MM: Ist es eine lähmende Angst?
Roig: Die Mitarbeiter von Charlie Hebdo, die jetzt getötet wurden, haben in der Vergangenheit sicherlich ebenfalls Angst empfunden. Aber sie waren mutig genug, ihre Angst zu überwinden und ihre Arbeit fortzuführen.
MM: Gibt es eine Linie, die Karikaturisten nicht überschreiten sollten?
Roig: Die gibt es sehr wohl, und das ist das Strafgesetzbuch. Wer sich durch eine Karikatur beleidigt fühlt - und ich kann verstehen, dass es Menschen gibt, die sich beleidigt fühlen - der sollte die Gerichte anrufen und klagen. Die Legalität ist die Grenze.
MM: Aber sollten Karikaturisten vielleicht Rücksicht nehmen auf die Gefühle von Muslimen und darum auf Karikaturen verzichten?
Roig: Das Zeichnen von Karikaturen, das sind Freiheiten und Rechte, die erkämpft worden sind. Das ist zu respektieren. Hinzu kommt: Die Karikaturen haben sich nicht über die Religion lustig gemacht, sondern über jene, die die Religion nach ihren Vorstellungen gewalttätig auslegen.
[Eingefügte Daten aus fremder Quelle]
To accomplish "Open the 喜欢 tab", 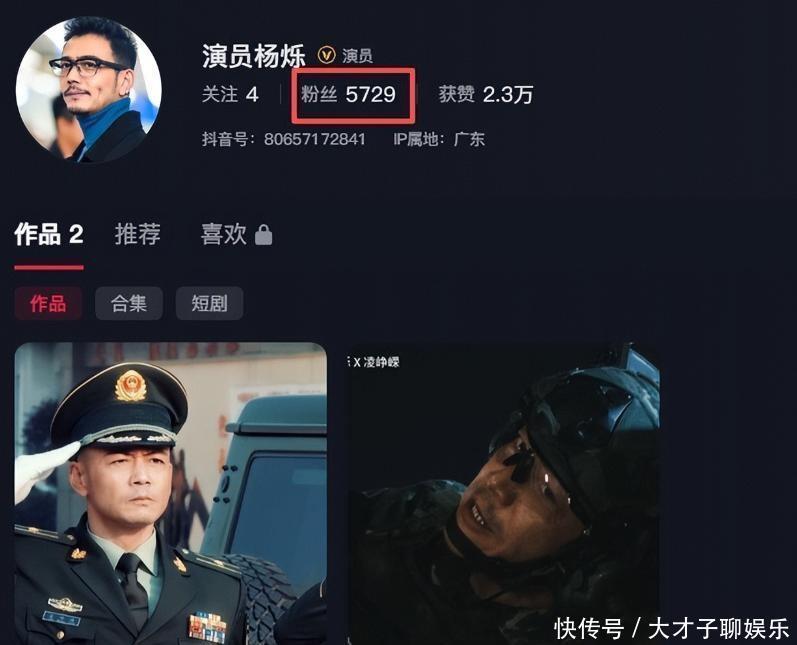I will [224, 234].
MM: Was haben die Attentäter mit ihrem Verbrechen erreicht?
Roig: Ihre Rechnung ging nicht auf: Sie wollten ihre Kritiker, die Karikaturisten, zum Schweigen bringen. Aber über das Internet wurden die Zeichnungen nach dem Anschlag weltweit verbreitet und um ein Vielfaches mehr veröffentlicht, als dies ohne den Anschlag der Fall gewesen wäre.
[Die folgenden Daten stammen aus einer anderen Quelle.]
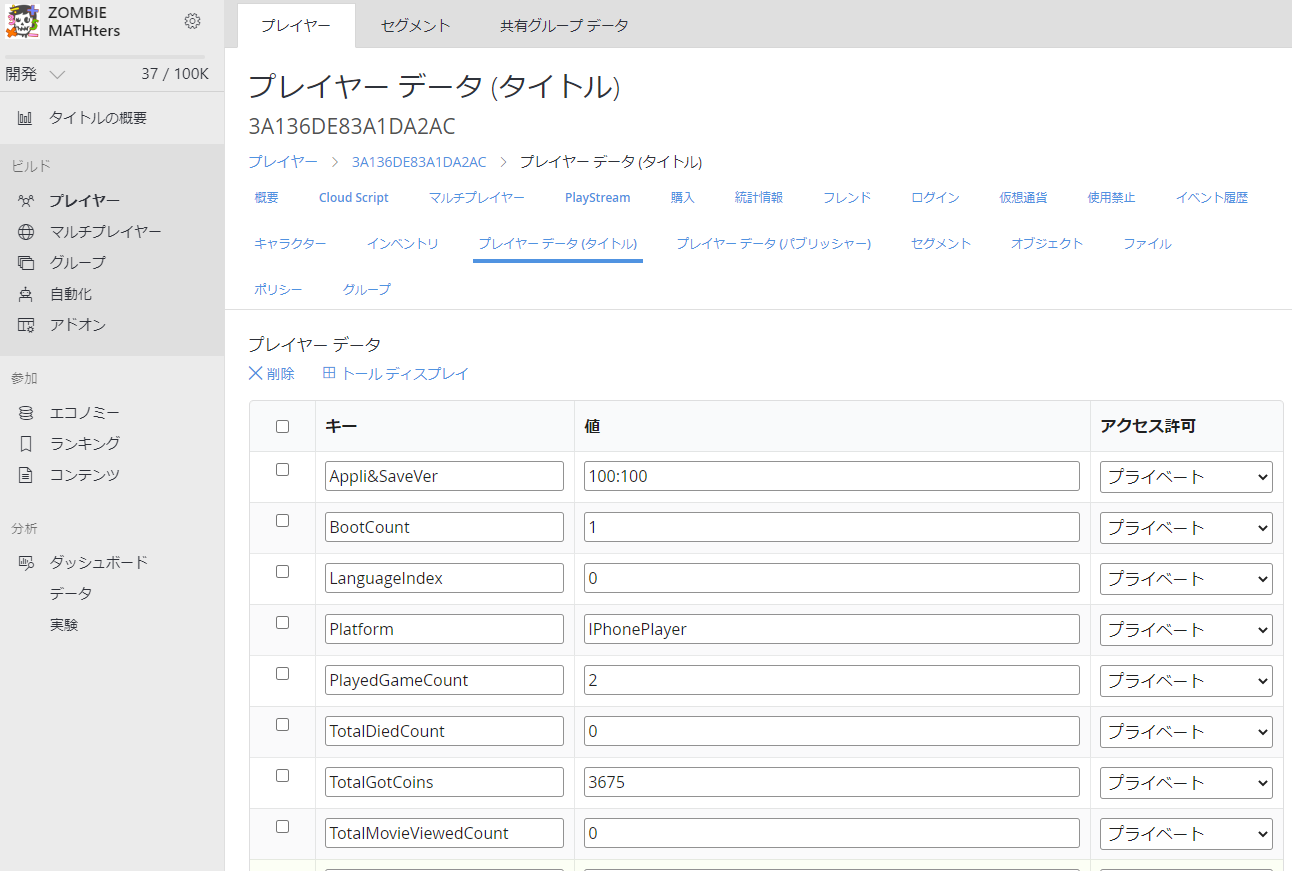Expand the 開発 environment dropdown chevron
The width and height of the screenshot is (1292, 871).
(x=57, y=74)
MM: Wie werden Ihrer Meinung nach die Islamisten das Attentat bewerten?
Roig: Sie betrachten es als großen Triumph. Sie köpfen Menschen und verbreiten Videos davon über das Internet. Sie wollen Angst hervorrufen. Das gelingt ihnen auch. Diese unfassbaren Vorgänge; sie sind unverzeihlich.
MM: Wie gehen Sie mit Ihrer Angst um?
Roig: In meiner jüngsten Zeichnung, die heute (das Gespräch fand am Freitag, 9. Januar, statt) in "Ultima Hora" veröffentlicht wurde, habe ich meinen Standpunkt ausgedrückt: "Und wenn sie mich töten - ich werde nicht aufhören, tolerant zu sein." Wir müssen die Freiheiten, die wir erlangt haben, verteidigen.
MM: Haben Sie in Ihren Karikaturen Religionen aufs Korn genommen?
Roig: Ich beschäftige mich vor allem mit Politikern und politischen Themen sowie der sozialen Kluft zwischen arm und reich. Wenn ich Religion oder ihre Institutionen karikiere, dann die des eigenen Kulturkreises, das, was ich kenne.
MM: Ist das Zeichnen von Karikaturen im Zeitalter von Internet und der digitalen Globalisierung noch zeitgemäß?
Roig: Egal ob Zeichnung oder Wort, es ist der Inhalt, der zählt. Das Internet ist nur ein Mittel der Verbreitung. Damals, als ich in der Ausbildung war, verbot man uns Kugelschreiber zu verwenden. "Das ist nur eine vorübergehende Modeerscheinung", hieß es. Wer weiß, vielleicht ist das Internet in der Zukunft selbst ein veraltetes Mittel, um Ideen zu transportieren ...
MM: Was könnte nach dem Internet kommen?
Roig: Keine Ahnung, wie wäre es mit der Telepathie, der Gedankenübertragung ...?
MM: Wie bewerten Sie das Zusammenleben der verschiedenen Kulturen auf Mallorca?
Roig: Mallorca gewinnt dadurch. Die Insel hat schon immer Menschen von außen aufgenommen, sei es durch Eroberung, Zuwanderung oder Tourismus. Die Durchlässigkeit von Gedanken und Anschauungen war hier dadurch viel höher als etwa in den Dörfern auf dem Festland. Bei so vielen Leuten, die von überall her zusammenkamen, entstand schon früh der Eindruck von Europa. Ich bin keiner von denen, die in dieser Entwicklung stets eine Invasion gesehen haben, im Gegenteil. So lange wir uns gegenseitig respektieren, geht alles gut.
Mit Pep Roig sprach Alexander Sepasgosarian.